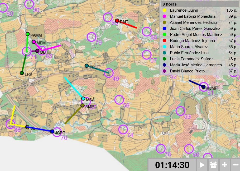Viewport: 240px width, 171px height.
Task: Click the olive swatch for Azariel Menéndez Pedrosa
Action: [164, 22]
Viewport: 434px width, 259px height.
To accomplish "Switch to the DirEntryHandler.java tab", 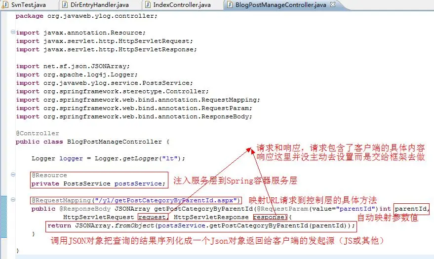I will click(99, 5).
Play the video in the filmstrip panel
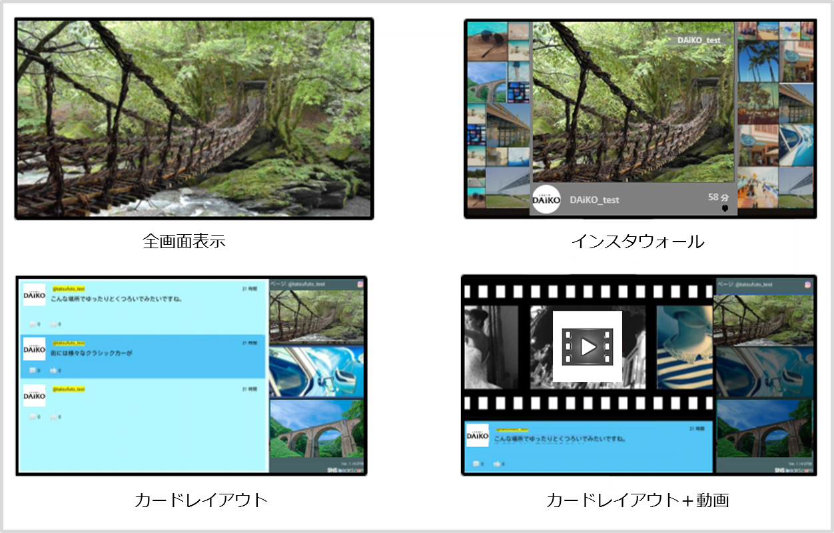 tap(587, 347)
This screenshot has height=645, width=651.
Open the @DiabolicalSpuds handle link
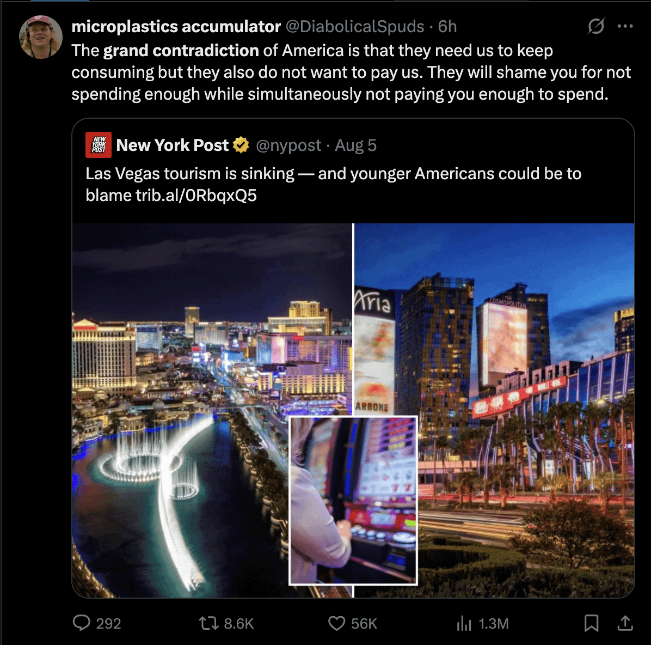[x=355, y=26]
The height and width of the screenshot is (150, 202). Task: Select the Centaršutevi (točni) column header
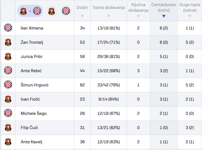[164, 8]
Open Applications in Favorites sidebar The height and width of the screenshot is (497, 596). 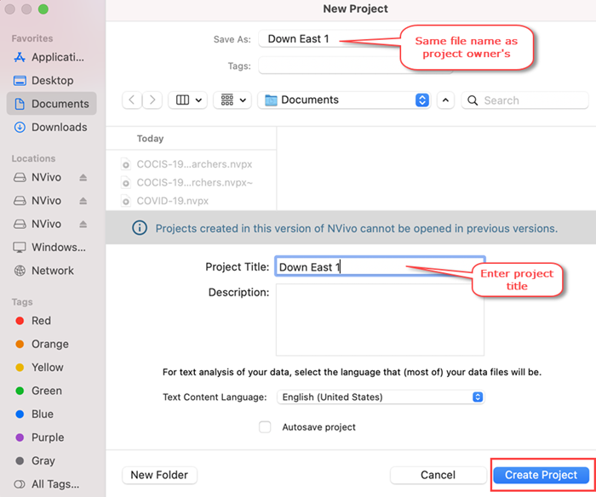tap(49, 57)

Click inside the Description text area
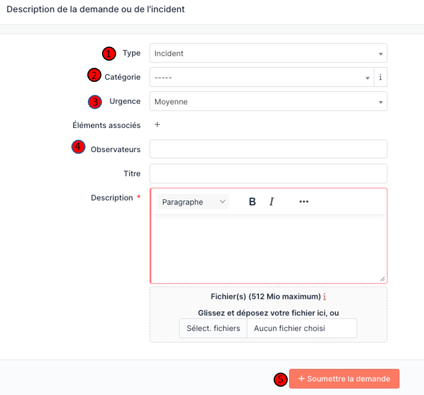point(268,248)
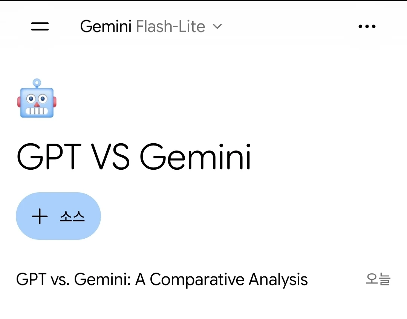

══════════

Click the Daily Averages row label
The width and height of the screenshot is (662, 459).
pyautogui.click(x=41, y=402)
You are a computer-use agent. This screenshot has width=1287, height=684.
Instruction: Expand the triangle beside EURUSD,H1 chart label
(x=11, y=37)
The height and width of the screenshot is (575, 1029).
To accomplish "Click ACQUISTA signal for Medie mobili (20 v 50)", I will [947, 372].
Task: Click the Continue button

══════════

Your objective:
From the records above, transcribe without alteration every line from the one with "You are a computer-use" to the one with "Task: Click the Continue button", inclusive.

Answer box:
You are a computer-use agent. This screenshot has width=1287, height=684.
Instruction: Expand the triangle beside EURUSD,H1 chart label
(x=11, y=37)
The height and width of the screenshot is (575, 1029).
To accomplish "Click ACQUISTA signal for Medie mobili (20 v 50)", I will [947, 372].
Task: Click the Continue button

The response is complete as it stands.